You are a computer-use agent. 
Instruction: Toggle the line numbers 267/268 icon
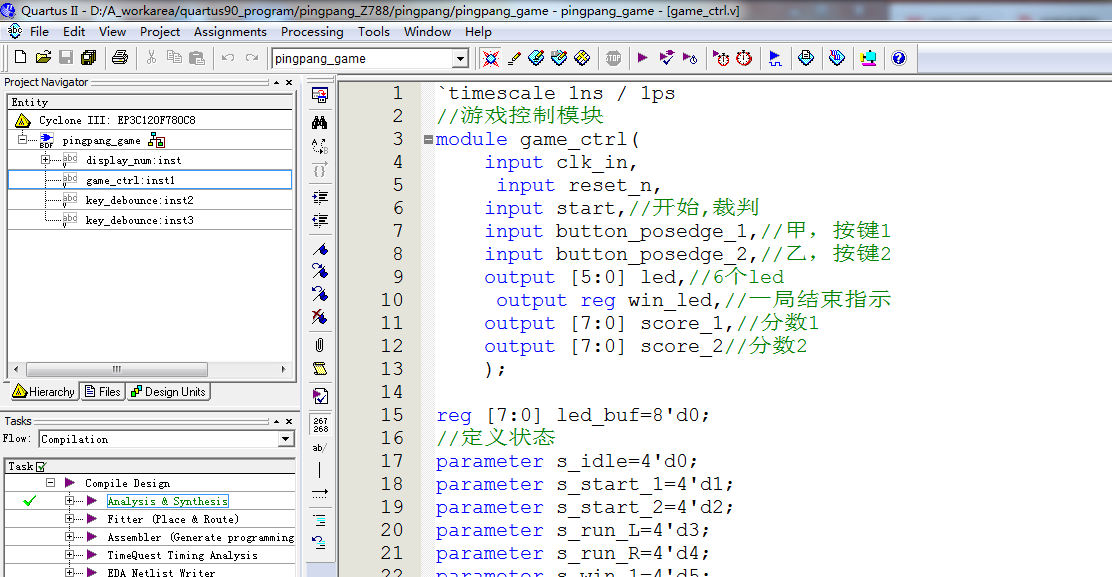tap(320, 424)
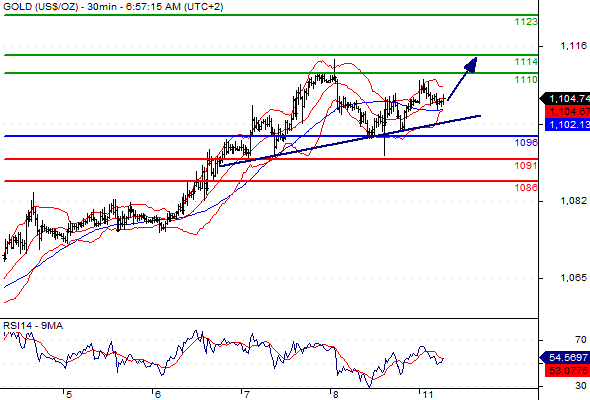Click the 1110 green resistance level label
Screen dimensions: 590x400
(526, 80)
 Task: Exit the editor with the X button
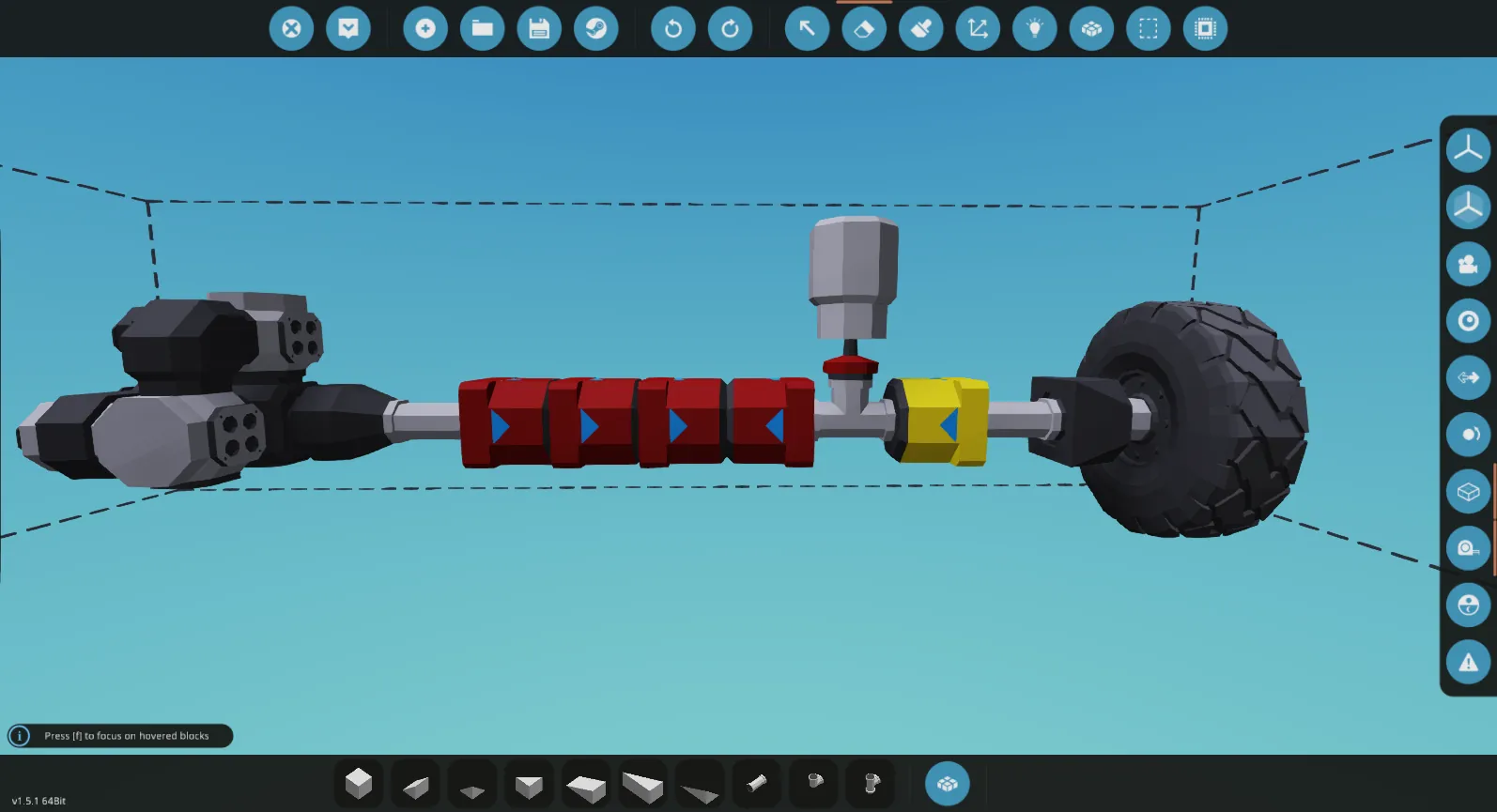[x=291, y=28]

--------------------

DIRECTIONS: Give the records back verbatim, pictures excluded.

ANSWER FOR THE TASK:
You are a computer-use agent. 
Instruction: Toggle the line numbers 267/268 icon
tap(320, 424)
Click the 1110 green resistance level label
Screen dimensions: 590x400
(526, 80)
 Task: Exit the editor with the X button
[x=291, y=28]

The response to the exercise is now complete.